Nama, with tens of billions of assets to sell, has already accelerated its disposals as buyers appear from everywhere. Noonan has asked for a review of the agency which would outline the options for the future. These include a faster sell-off or finding mechanisms to allow Nama to retain an interest in the longer-term value of some of its assets.

In the current window of positive appetite for the Ireland recovery story, Nama could probably find buyers for an enormous chunk of its portfolio. Just two weeks ago, it sold the entire Northern Ireland package of loans in one go.

This is money in the bank but naturally raises the question that if Nama held off, could it get more for the taxpayer? This is the dilemma.

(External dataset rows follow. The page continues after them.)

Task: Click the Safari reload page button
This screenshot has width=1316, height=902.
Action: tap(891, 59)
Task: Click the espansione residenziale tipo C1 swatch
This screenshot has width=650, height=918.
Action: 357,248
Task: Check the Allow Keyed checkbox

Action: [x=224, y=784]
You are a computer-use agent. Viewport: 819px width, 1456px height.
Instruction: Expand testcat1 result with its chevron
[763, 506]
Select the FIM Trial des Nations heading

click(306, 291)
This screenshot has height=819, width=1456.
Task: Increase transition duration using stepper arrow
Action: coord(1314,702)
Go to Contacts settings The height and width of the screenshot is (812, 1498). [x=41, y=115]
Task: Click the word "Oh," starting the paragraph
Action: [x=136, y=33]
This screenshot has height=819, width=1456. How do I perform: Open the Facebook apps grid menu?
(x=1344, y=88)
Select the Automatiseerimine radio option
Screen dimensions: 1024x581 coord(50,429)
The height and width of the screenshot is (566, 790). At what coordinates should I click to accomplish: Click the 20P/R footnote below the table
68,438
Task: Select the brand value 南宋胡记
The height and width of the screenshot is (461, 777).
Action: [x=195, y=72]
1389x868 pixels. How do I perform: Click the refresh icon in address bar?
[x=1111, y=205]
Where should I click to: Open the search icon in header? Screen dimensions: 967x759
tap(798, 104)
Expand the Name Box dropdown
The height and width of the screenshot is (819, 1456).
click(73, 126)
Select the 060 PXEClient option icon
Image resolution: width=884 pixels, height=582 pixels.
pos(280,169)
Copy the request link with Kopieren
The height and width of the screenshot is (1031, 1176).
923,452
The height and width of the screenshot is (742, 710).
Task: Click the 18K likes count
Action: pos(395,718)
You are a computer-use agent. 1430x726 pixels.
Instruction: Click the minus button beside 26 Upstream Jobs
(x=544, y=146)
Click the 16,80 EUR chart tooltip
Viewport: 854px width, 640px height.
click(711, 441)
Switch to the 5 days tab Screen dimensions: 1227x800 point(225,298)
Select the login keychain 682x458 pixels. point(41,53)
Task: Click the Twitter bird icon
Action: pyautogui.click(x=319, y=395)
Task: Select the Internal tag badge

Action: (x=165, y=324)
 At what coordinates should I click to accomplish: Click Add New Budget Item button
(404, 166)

Here are some arguments for selling quickly:

1 Take whatever money is going for these assets because it is guaranteed cash in the bank. The prices being attained right now are not fire-sale prices, but in fact a lot better than they would have been two years ago. Nama is legally prohibited from selling assets at below the value it carries them on its books. That is why it had to write down a lot of assets after it bought them. Anything it sells is at least equal to or above the value of that asset on its books.

2 Holding off might bring in more money as assets are developed, but it leaves the risk of the Irish taxpayer carrying these loans for longer. Every loan or asset Nama sells today reduces the potential exposure of Irish taxpayers to further losses down the road. Selling now de-risks the Irish State. What if the euro crisis returns or there is a big economic shock abroad that would collapse the value of these assets in a couple of years? We might be kicking ourselves that we didn't sell.

3 Irish banks, including AIB, hold several billion Nama bonds. The sooner Nama sells up and goes away, the sooner these bonds get paid back. That will naturally increase the value of AIB as the State seeks a buyer, because it won't be owed a lot of money by Nama.

4 De-risking the Irish State by selling as much as possible now, carries another positive consequence. The fewer the risks buried within the State's books, the easier it is to borrow money on international markets cheaply. A rapid sale might not realise as much money today as it could in the future, but it could contribute to reducing the cost of borrowing on international markets, which saves the State money.

Reasons not to sell too soon:

1 The banking crash has already cost taxpayers €64bn. If Nama can bring in more money for the taxpayer by retaining an ongoing interest in assets, then it would be foolish to give that possible profit away.

2 Mainly international buyers are falling over each other to buy these assets. Why should they get all of the profit from buying them?

3 If Nama itself turned into several large Real Estate Investment Trusts (REITs) it could attract massive international capital, while realising an enormous potential profit into the future (as long as things continue to go well).

4 Nama could use its significant resources to co-develop sites with private sector interests and retain a slice of the profit. Sell it and all the profit goes to the international buyer. The agency would also be assisting the rebuilding of the property and construction industry in the process. REITs are floating on the stock market, using the proceeds to buy cheap assets, and their shares are going through the roof. Nama could do the same thing.

Since its inception, there have been contradictions at the heart of the Nama project. It might seem galling for taxpayers to see Nama sell assets at low prices to international buyers, and watch them bag the profit.

However, those buyers are also taking a risk. What if the market were to turn down again?

The State would be left with billions in unsold assets.

There are good arguments on both sides here, but the Irish public has already paid a massive price from speculation and risk-taking in the property market.

We don't want to do it again.

If there is an opportunity to get rid of as many Nama assets as possible, and at the same time for the agency to make a profit, then surely it should be grabbed with both hands.

Noonan and Nama should take the money and run.